So I have been having a lot of syptoms of Juvenile Myoclonic Epilepsy and have been told I probably have epilepsy by every doctor ive seen so far. My actual neurologist appointment is Friday so I wont know until then. But I was just wondering how does it affect life having epilepsy... id like to know more about it.
My sister has epilepsy. The problem with hers is that she also gets absence seizures, as well as tonic clonic, and there's less types of medication that can control those. She's had her meds changed a lot, but she's got them all sorted out now and it's managed really well.

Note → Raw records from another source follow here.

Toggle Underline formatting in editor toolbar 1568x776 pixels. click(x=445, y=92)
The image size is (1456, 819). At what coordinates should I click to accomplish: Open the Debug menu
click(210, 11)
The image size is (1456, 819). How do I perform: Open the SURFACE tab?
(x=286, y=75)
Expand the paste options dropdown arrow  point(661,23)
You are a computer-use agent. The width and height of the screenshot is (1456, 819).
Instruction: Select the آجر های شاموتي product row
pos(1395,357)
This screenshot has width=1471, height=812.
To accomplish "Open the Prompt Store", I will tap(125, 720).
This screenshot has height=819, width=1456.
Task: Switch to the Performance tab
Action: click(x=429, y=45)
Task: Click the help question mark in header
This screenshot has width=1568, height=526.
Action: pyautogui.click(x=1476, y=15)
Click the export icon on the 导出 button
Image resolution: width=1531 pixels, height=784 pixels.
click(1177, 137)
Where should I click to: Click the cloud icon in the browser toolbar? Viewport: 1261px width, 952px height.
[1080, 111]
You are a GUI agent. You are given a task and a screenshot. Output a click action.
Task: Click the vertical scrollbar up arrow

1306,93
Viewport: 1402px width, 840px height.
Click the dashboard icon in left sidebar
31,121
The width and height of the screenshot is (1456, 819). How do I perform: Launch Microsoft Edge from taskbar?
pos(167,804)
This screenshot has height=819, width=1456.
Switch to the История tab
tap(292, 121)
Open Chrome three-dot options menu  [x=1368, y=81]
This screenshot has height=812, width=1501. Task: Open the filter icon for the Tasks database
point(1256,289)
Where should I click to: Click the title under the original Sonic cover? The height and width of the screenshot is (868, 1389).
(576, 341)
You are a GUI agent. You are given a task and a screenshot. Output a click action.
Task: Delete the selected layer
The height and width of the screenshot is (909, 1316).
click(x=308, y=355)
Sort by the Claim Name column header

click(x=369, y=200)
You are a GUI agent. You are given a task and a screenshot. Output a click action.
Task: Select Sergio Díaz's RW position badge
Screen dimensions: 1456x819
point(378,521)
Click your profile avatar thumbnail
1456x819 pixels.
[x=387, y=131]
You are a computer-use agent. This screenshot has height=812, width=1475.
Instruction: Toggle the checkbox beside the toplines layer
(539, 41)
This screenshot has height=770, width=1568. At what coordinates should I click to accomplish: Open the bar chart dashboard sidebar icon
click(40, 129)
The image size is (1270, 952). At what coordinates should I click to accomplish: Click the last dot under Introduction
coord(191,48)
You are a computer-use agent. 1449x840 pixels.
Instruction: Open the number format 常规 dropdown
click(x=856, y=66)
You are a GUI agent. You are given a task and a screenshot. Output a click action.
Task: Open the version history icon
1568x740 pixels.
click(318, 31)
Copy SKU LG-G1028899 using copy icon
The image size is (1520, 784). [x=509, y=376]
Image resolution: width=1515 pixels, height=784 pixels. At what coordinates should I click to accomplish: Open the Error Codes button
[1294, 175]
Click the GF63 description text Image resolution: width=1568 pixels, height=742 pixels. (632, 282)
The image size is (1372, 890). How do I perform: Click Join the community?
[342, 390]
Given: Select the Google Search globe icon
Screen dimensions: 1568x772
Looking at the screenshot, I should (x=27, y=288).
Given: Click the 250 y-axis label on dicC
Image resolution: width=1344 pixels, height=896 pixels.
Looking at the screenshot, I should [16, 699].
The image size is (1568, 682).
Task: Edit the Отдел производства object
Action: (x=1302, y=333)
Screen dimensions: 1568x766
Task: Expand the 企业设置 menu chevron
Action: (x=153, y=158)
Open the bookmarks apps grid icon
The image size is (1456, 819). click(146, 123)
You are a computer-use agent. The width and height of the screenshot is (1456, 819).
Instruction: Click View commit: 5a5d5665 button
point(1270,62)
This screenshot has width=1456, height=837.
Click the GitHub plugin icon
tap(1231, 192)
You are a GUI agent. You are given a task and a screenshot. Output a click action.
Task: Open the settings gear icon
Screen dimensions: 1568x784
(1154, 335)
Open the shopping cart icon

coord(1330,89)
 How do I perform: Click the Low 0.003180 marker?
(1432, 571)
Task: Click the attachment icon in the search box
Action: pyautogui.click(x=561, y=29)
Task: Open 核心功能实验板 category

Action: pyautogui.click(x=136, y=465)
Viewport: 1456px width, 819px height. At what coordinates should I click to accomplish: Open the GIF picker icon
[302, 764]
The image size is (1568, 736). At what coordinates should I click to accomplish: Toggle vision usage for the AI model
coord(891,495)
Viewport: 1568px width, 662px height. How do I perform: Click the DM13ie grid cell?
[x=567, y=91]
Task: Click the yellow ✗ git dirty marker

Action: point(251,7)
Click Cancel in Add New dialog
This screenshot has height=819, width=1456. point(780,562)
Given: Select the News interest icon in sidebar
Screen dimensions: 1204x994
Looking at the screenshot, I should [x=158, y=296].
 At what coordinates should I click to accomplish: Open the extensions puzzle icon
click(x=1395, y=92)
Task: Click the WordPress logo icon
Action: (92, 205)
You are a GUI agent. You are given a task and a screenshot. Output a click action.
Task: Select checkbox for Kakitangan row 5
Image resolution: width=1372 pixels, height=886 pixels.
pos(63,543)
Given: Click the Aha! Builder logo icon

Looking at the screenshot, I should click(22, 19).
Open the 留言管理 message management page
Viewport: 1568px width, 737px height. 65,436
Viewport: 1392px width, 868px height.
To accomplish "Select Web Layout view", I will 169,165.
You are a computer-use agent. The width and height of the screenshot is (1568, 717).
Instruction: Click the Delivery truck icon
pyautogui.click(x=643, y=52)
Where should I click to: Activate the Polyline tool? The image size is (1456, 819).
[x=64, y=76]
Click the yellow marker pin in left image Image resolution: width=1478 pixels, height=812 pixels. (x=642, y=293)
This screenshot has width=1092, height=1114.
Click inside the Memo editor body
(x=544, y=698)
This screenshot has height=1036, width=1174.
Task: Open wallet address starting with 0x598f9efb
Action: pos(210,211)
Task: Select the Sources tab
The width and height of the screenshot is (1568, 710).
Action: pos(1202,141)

I think it depends on how it's controlled as to how it's going to affect your life. Sometimes it can be hard to control, sometimes it's a lot easier. Then there's also the idea of medication interactions. Some epilepsy meds interact with the pi.ll and some can be problematic in pregnancy. Driving can also be problematic, but it depends on how well it's controlled, etc.
What would you like to know? I can field a few questions.
My sister has epilepsy. The problem with hers is that she also gets absence seizures, as well as tonic clonic, and there's less types of medication that can control those. She's had her me.ds changed a lot, but she's got them all sorted out now and it's managed really well.
I think it depends on how it's controlled as to how it's going to affect your life. Sometimes it can be hard to control, sometimes it's a lot easier. Then there's also the idea of medication interactions. Some epilepsy meds interact with the pi.ll and some can be problematic in pre.gnancy. Driving can also be problematic, but it depends on how well it's controlled, etc.
What would you like to know? I can field a few questions.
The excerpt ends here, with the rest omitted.